High-Rise – 2015

Ben Wheatley e sua mulher, Amy Jump, foram os responsáveis pela adaptação cinematográfica de um dos livros mais icônicos do período chamado de ‘New Wave’ da ficção científica. Lançado em 1975 por J. G. Ballard, durante quatro décadas os produtores britânicos buscaram comprar os direitos de reprodução de High-Rise para as telas do cinema. Após tanta espera, o produto final, no entanto, une o ótimo elenco à péssima estruturação típica dos filmes de Wheatley, que busca desesperadamente mostrar seu potencial a partir de reproduções de tomadas bizarras que destoam totalmente da obra original.

Robert Laing (Tom Hiddleston) prepara-se para mais uma refeição em seu apartamento. O cardápio do dia é perna de cachorro, bem passada. Para entender o fato desta opção um tanto quanto estranha, tomamos conhecimento do conjunto residencial criado por Anthony Royal (Jeremy Irons), que contém tudo o que um homem quer para que ele evite sair e correr riscos desnecessários na rua. A proposta é analisar os três meses iniciais de Laing no local para perceber como sua vida muda completamente após o contato com caricatas figuras como Charlotte Melville (Sienna Miller), assistente de Royal e Wilder (Luke Evans), um homem que deixa clara suas posições e luta por sua estabilidade (física, financeira e emocional).
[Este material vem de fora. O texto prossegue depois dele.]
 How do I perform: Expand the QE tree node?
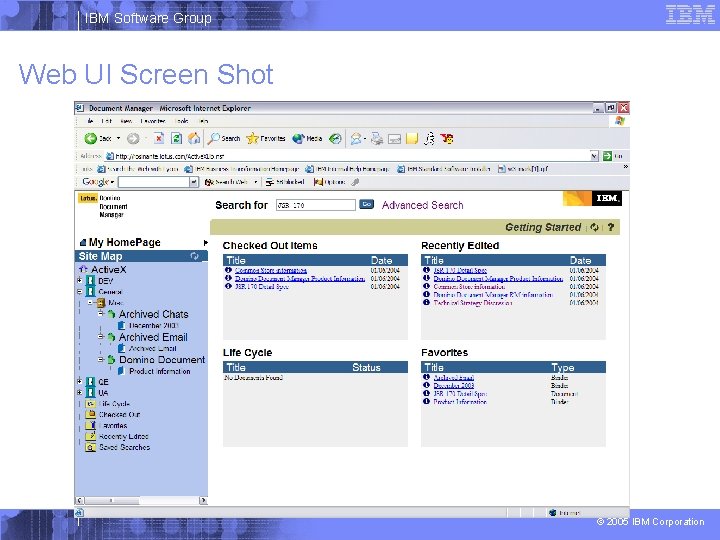79,381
A obra original de Ballard deixa aberta várias possibilidades de análise: estratificações sociais, castas e personalidades construídas a partir da interação com o meio são apenas alguns dos exemplos que podem explicar o sucesso impactante do livro. Wheatley não propõe nada disso em seu filme. Nem mesmo o elevador, que simboliza as várias camadas do complexo de moradias, serve como elemento chave na história, já que seu uso é apenas alegórico para deixar claro a divisão simplista entre ricos e pobres (vista também nas forçadas cenas de falta de energia elétrica e nos jantares aristocráticos). A visão caleidoscópica – empregada no próprio roteiro como montagem factual ao ser apresentado pelos olhos de uma criança – não convence por um minuto sequer.
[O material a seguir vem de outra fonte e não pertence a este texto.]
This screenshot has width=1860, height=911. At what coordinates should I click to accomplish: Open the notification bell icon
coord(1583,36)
A preocupação do filme é apenas causar impacto, e para isso o diretor reveza pequenos blocos de cenas violentas com interlocuções de sexo e brigas que destoam da versão original da luta entre as classes. Wheatley contorna o final da história com o mesmo molde do péssimo Kill List. Só que desta vez, além de fazer seu público de bobo ele também faz questão de jogar todo o trabalho de Ballard no lixo, entregando uma adaptação desinteressada, sem nexo e sem brilho próprio.